• Source passage:
_ _ _
An Appointment with God, Are you Ready for Self-Donation?
Exodus 20:1-17; 1 Corinthians 1:22-25; John 2:13-25
Women seem to be better than men, when it comes to appointments; not necessarily in keeping appointments, but in preparing for appointments. They always want to look good on their appointment day, they get the house cleaned up and out; if need be, they make their hair and wear their make up, and, of course, they make sure that there is food for their guest(s) or they take something along for their host, should the rendezvous be away from their home.
A typical woman’s preparations for a rendezvous can help our understanding of today’s readings. For example, from the ordeals of a Joseph sold into slavery in Egypt by his own brothers because of his dreams and predictions, the story of the Israelites’ sojourn in Egypt followed. From the Joseph who went from being slave, prisoner and second-in-command in Egypt, to another generation of Jews who became slaves in Egypt, comes God’s initiative to free his people from slavery. The Jewish people became slaves in Egypt, after the rise of a Pharaoh “who didn’t know Joseph”. An “appointment” was then set by God to set Israel free from slavery in Egypt; freedom was promised the Jews, through the leadership of Moses. The Jews went from having Egyptians as their task-masters and Pharaoh as their king, to a new leadership system – theocracy, God’s leadership of his people.
_ _ _
• Dataset extract:
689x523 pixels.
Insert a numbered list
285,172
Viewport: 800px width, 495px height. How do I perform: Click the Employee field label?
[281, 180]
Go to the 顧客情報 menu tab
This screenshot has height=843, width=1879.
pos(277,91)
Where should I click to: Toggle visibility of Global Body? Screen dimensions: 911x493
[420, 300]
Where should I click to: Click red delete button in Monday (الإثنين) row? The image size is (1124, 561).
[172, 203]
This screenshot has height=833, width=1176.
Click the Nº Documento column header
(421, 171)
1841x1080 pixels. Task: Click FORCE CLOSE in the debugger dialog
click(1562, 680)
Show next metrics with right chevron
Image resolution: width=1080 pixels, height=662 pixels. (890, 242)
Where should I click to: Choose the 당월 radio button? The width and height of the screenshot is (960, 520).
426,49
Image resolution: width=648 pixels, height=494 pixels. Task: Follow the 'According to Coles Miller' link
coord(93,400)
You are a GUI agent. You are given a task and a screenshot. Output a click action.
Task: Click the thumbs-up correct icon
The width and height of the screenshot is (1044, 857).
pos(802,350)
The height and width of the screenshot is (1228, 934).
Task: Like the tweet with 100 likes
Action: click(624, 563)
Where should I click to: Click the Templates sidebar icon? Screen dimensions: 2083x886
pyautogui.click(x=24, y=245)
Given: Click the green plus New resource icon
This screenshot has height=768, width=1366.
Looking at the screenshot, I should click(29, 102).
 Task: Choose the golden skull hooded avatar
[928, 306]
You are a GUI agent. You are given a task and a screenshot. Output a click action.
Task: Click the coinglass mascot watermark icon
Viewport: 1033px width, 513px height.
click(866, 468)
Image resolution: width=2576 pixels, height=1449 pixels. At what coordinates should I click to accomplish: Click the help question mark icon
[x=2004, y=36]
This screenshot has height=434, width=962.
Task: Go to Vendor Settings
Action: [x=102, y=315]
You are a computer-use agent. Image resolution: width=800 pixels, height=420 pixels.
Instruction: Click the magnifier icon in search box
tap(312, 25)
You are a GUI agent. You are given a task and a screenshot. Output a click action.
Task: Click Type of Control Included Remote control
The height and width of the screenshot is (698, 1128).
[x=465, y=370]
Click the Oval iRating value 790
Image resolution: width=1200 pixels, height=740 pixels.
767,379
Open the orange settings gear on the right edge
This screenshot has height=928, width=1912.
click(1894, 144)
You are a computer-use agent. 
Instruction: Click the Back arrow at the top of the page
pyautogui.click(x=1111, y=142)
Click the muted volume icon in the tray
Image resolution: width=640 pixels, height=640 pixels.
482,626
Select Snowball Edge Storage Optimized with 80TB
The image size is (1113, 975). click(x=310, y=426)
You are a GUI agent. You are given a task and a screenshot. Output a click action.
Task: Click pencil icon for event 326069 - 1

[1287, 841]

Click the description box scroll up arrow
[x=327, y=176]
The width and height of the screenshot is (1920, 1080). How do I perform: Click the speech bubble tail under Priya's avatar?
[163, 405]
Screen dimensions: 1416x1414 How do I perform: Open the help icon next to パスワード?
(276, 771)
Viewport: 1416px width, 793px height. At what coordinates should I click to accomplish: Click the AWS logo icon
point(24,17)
_ _ _
• Problems:
[a] Retype the records exactly, starting at the first line and ending at the line that contains "click(866, 468)", with both ends included.
[b] Continue the homily on preparing for an appointment with God from where it stops.

• Task-by-task outputs:
[a]
689x523 pixels.
Insert a numbered list
285,172
Viewport: 800px width, 495px height. How do I perform: Click the Employee field label?
[281, 180]
Go to the 顧客情報 menu tab
This screenshot has height=843, width=1879.
pos(277,91)
Where should I click to: Toggle visibility of Global Body? Screen dimensions: 911x493
[420, 300]
Where should I click to: Click red delete button in Monday (الإثنين) row? The image size is (1124, 561).
[172, 203]
This screenshot has height=833, width=1176.
Click the Nº Documento column header
(421, 171)
1841x1080 pixels. Task: Click FORCE CLOSE in the debugger dialog
click(1562, 680)
Show next metrics with right chevron
Image resolution: width=1080 pixels, height=662 pixels. (890, 242)
Where should I click to: Choose the 당월 radio button? The width and height of the screenshot is (960, 520).
426,49
Image resolution: width=648 pixels, height=494 pixels. Task: Follow the 'According to Coles Miller' link
coord(93,400)
You are a GUI agent. You are given a task and a screenshot. Output a click action.
Task: Click the thumbs-up correct icon
The width and height of the screenshot is (1044, 857).
pos(802,350)
The height and width of the screenshot is (1228, 934).
Task: Like the tweet with 100 likes
Action: click(624, 563)
Where should I click to: Click the Templates sidebar icon? Screen dimensions: 2083x886
pyautogui.click(x=24, y=245)
Given: Click the green plus New resource icon
This screenshot has height=768, width=1366.
Looking at the screenshot, I should click(29, 102).
 Task: Choose the golden skull hooded avatar
[928, 306]
You are a GUI agent. You are given a task and a screenshot. Output a click action.
Task: Click the coinglass mascot watermark icon
Viewport: 1033px width, 513px height.
click(866, 468)

[b]
The rendezvous or appointment of God with Israel was premised on their suffering and slavery. God went in search of Israel because their cry for liberation reached him. Sufferings of all kinds draw God’s attention and demand God’s appointment and intervention. In biblical terms, God “visits” anyone undergoing suffering, oppression and rejection and brings liberation and lasting respite. God’s appointment with Israel was the beginning of a new relationship between Israel and God. God visited and set Israel free on the day he visited them in Moses. Moses was the man in whom God visited his people. The liberation that God brings to those suffering or in difficulties passes through a human agent, who acts in the name of God.
Today, through the Ten Commandments, God signs a marriage code between himself and Israel. The original appointment to liberate Israel from slavery turns romantic, today God weds Israel, and indeed, every human being. The very first sentence of the marriage code of God and Israel presents the origin of God’s love relationship with Israel – “I, the Lord, am your God, who brought you out of the land of Egypt, that place of slavery” (Ex 20:1). It was Israel that cried out to God and he heard and rescued Israel. The salvafic action of God in the life of Israel catalyzed the desire for a long time commitment between Israel and God. Israel that lived by a different set of rules prior to this new relationship has to learn the language of fidelity and tread the path of obedience to God.
Just like a woman getting ready for her appointments/rendezvous, prior to their rendezvous with God (Ex 19), the Israelites washed themselves clean and abstained from sexual intercourse as signs of holiness and purity. Moses and Aaron went up the mountain of God, and Moses received the Ten Commandments. The first four commandments deal with how human beings are to relate to God, and the other six deal with inter-human relationships. Curious enough, God took the initiative to enter into this relationship with human beings, but there is no human participation to the covenant. God gives the commandments to human beings but there are no requirements or expectations from the side of human beings. No commandment carries a punishment for its infringement, but one commandment (Ex 20:12) carries a blessing – honor your parents.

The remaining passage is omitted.